Event Information

  • Date: Friday, March 25, 2011
  • Schedule:
    • 10:00am: Coffee
    • 10:30am: Distinguished talk by Professor Kathleen McKeown: “Natural Language Applications Across Genres: From News to Novels” (public event)
    • Advisory board meeting led by Dr. Judith Klavans will follow (by invitation)
  • Location: Graduate Student Lounge, 126 College Ave., New Brunswick, NJ, 08901. (Map; Directly behind Au Bon Pain)

Distinguished Talk

Title: Natural Language Applications Across Genres: From News to Novels

Abstract: Much research in the natural language field has been carried out on news and there is a need for applications in this genre. In earlier work, we developed a robust news summarization system, called Newsblaster, that provides a browsing interface to news on the web. We extended this research, developing techniques for generating responses to open-ended question answering, enabling the generation of a biography of a queried person or a description of an event. While these news applications were difficult and raised many research chalenges, we began working with weblogs and multilingual input as well. In this talk, I will discuss the issues that arise when summarization and question answering systems must handle noisy input. I will also show how the need for new applications arise for new genres and touch on research that we are currently doing on identifying persuasion on weblogs. Finally, I will turn to our most recent research, where we have moved to a yet more difficult genre, the novel, and discuss how we can use natural language technology to investigate theories that have been proposed in comparative literature.

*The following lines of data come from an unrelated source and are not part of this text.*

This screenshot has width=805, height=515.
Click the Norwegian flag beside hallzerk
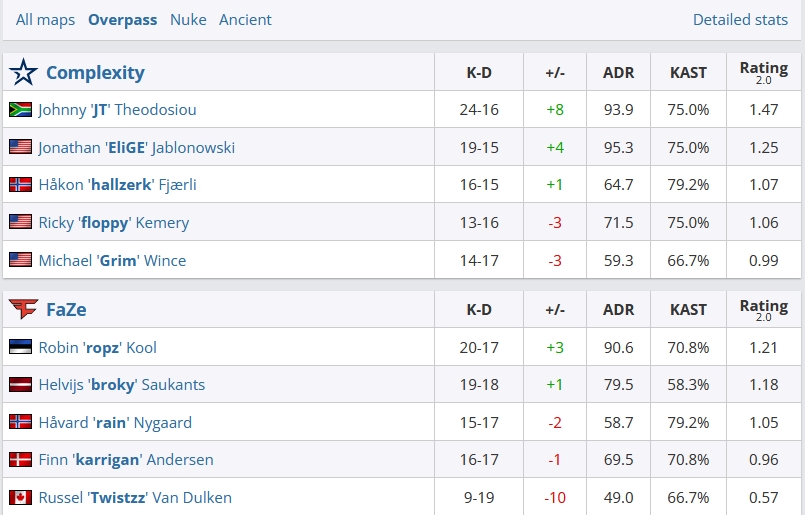coord(20,185)

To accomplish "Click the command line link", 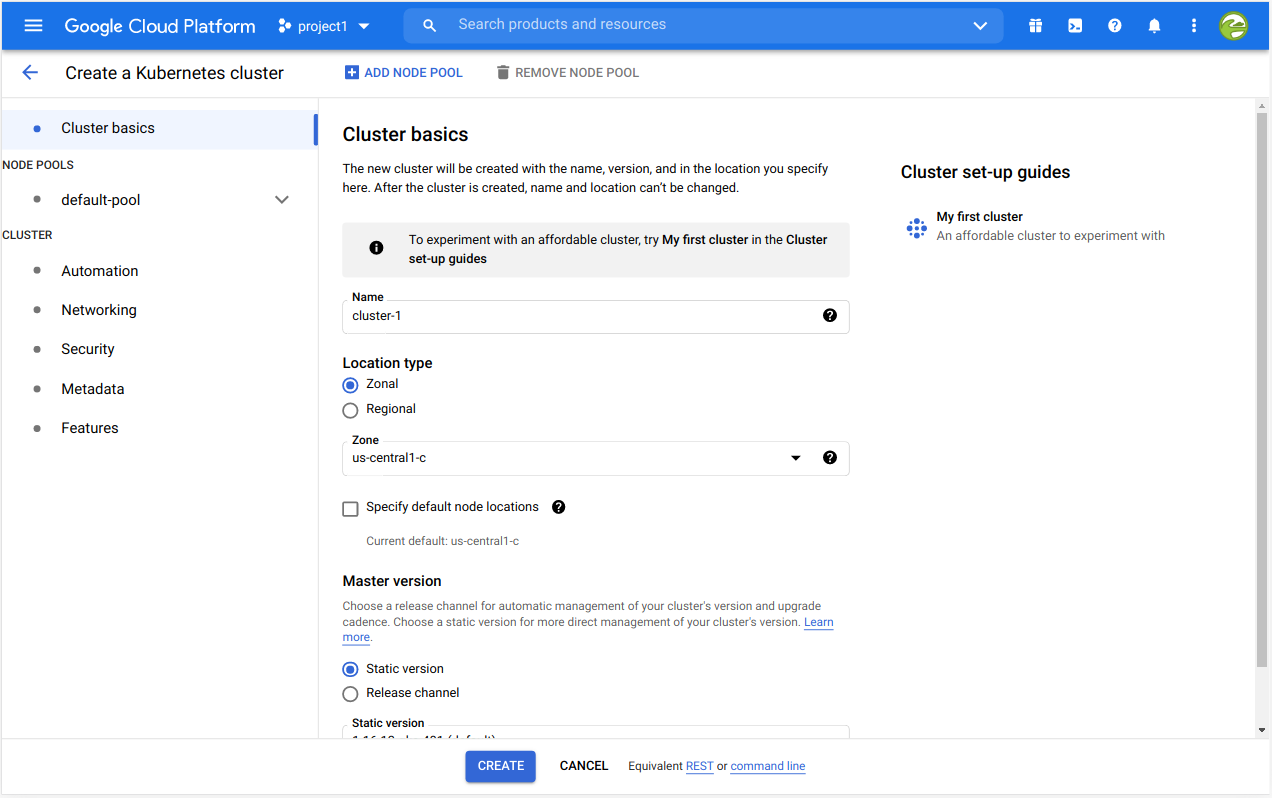I will click(767, 766).

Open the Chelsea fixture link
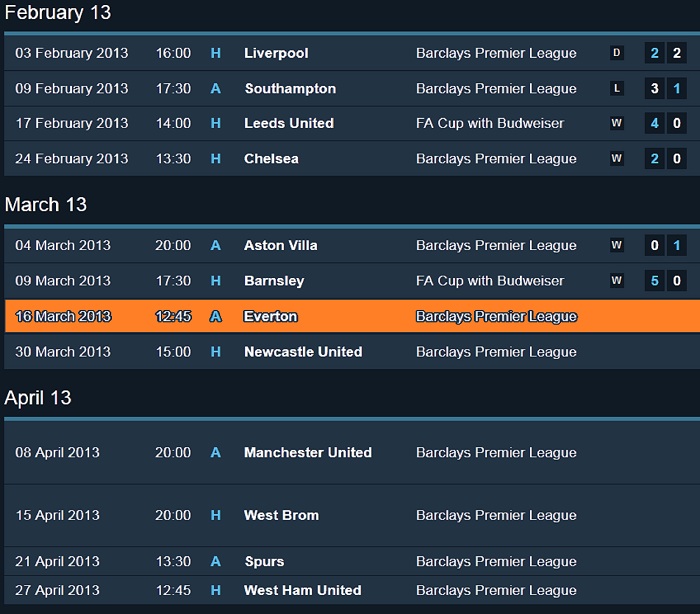(271, 159)
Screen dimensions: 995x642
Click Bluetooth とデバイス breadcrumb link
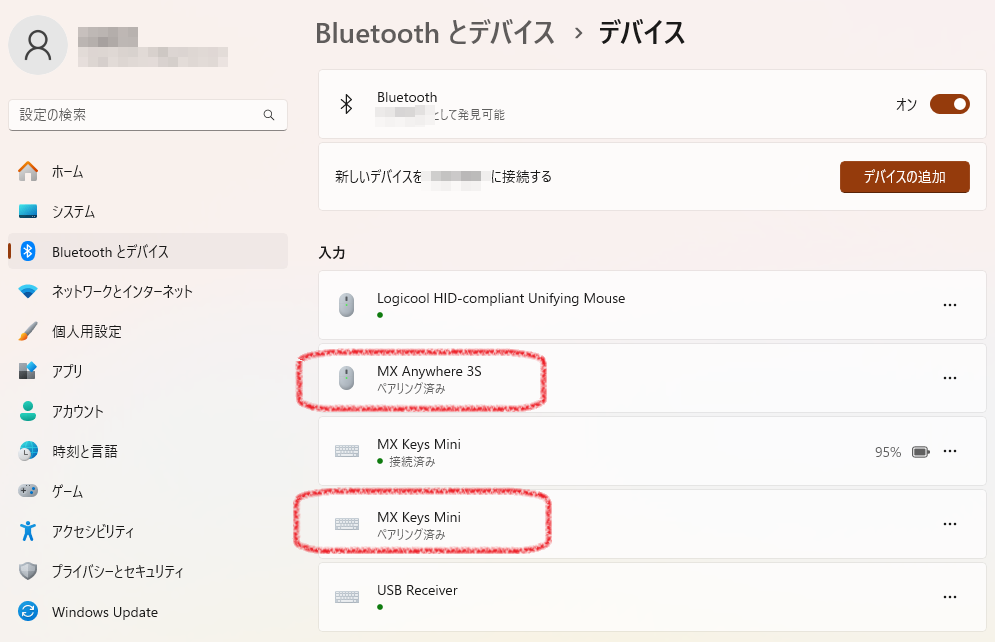pyautogui.click(x=435, y=33)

kathleenmckeownDistinguished Speaker: Kathleen McKeown, Columbia University

Kathleen R. McKeown is the Henry and Gertrude Rothschild Professor of Computer Science at Columbia University. She served as Department Chair from 1998-2003 and currently serves as Vice Dean for Research in the School of Engineering and Applied Science. Her research interests include text summarization, natural language generation, multi-media explanation, digital libraries, concept to speech generation and natural language interfaces. McKeown received the Ph.D. in Computer Science from the University of Pennsylvania in 1982 and has been at Columbia since then. In 1985 she received a National Science Foundation Presidential Young Investigator Award, in 1991 she received a National Science Foundation Faculty Award for Women, in 1994 she was selected as a AAAI Fellow, and in 2003 she was elected as an ACM Fellow. In 2010, she received the Anita Borg Institute Women of Vision Award in Innovation. McKeown is also quite active nationally. She served as a board member of the Computing Research Association and as secretary of the board. She served as President of the Association of Computational Linguistics in 1992, Vice President in 1991, and Secretary Treasurer for 1995-1997. She served as Conference Chair of ACL:HLT08.

judith klavansBoard Members Panel Chair: Judith Klavans, University of Maryland College Park

Judith Klavans is Senior Research Scientist at the University of Maryland Institute for Advanced Computer Studies. Her research interests include text-mining, machine translation, text-to-speech, health informatics and language standards for interoperability. She was the founder of the Columbia University Center of Research on Information Access, as well as the Research Director of the Center for Advanced Study of Language at the University of Maryland, College Park. Klavans has served on the President’s Information Technology Advisory Board, and has been involved in language technology research, policy and strategy in government and academia.